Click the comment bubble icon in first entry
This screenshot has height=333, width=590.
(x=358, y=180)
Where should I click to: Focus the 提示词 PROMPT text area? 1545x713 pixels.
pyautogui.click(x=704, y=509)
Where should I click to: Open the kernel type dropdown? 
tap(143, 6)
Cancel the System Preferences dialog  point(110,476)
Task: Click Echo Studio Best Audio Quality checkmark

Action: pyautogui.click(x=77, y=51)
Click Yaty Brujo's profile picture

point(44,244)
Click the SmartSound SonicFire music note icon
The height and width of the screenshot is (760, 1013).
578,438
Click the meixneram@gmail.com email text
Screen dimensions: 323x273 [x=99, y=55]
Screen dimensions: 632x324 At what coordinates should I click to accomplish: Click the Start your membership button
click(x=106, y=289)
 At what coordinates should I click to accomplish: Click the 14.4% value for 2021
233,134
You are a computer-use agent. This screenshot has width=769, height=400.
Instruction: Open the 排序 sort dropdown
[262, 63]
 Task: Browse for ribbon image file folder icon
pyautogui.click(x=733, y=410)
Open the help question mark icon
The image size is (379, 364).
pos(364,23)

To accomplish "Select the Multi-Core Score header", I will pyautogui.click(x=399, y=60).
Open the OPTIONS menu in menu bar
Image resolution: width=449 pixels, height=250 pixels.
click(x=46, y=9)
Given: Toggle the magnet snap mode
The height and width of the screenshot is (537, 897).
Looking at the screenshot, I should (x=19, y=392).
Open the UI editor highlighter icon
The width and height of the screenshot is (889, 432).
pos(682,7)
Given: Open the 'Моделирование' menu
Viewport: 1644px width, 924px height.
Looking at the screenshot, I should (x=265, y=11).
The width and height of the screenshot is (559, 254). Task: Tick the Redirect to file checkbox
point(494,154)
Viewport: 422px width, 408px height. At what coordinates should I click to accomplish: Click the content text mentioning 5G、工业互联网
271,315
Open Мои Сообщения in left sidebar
##############################
=== WORK INSTRUCTIONS ===
Output the records in full, exactly.

=== RESULT ===
Click the comment bubble icon in first entry
This screenshot has height=333, width=590.
(x=358, y=180)
Where should I click to: Focus the 提示词 PROMPT text area? 1545x713 pixels.
pyautogui.click(x=704, y=509)
Where should I click to: Open the kernel type dropdown? 
tap(143, 6)
Cancel the System Preferences dialog  point(110,476)
Task: Click Echo Studio Best Audio Quality checkmark

Action: pyautogui.click(x=77, y=51)
Click Yaty Brujo's profile picture

point(44,244)
Click the SmartSound SonicFire music note icon
The height and width of the screenshot is (760, 1013).
578,438
Click the meixneram@gmail.com email text
Screen dimensions: 323x273 [x=99, y=55]
Screen dimensions: 632x324 At what coordinates should I click to accomplish: Click the Start your membership button
click(x=106, y=289)
 At what coordinates should I click to accomplish: Click the 14.4% value for 2021
233,134
You are a computer-use agent. This screenshot has width=769, height=400.
Instruction: Open the 排序 sort dropdown
[262, 63]
 Task: Browse for ribbon image file folder icon
pyautogui.click(x=733, y=410)
Open the help question mark icon
The image size is (379, 364).
pos(364,23)

To accomplish "Select the Multi-Core Score header", I will pyautogui.click(x=399, y=60).
Open the OPTIONS menu in menu bar
Image resolution: width=449 pixels, height=250 pixels.
click(x=46, y=9)
Given: Toggle the magnet snap mode
The height and width of the screenshot is (537, 897).
Looking at the screenshot, I should (x=19, y=392).
Open the UI editor highlighter icon
The width and height of the screenshot is (889, 432).
pos(682,7)
Given: Open the 'Моделирование' menu
Viewport: 1644px width, 924px height.
Looking at the screenshot, I should (x=265, y=11).
The width and height of the screenshot is (559, 254). Task: Tick the Redirect to file checkbox
point(494,154)
Viewport: 422px width, 408px height. At what coordinates should I click to accomplish: Click the content text mentioning 5G、工业互联网
271,315
Open Мои Сообщения in left sidebar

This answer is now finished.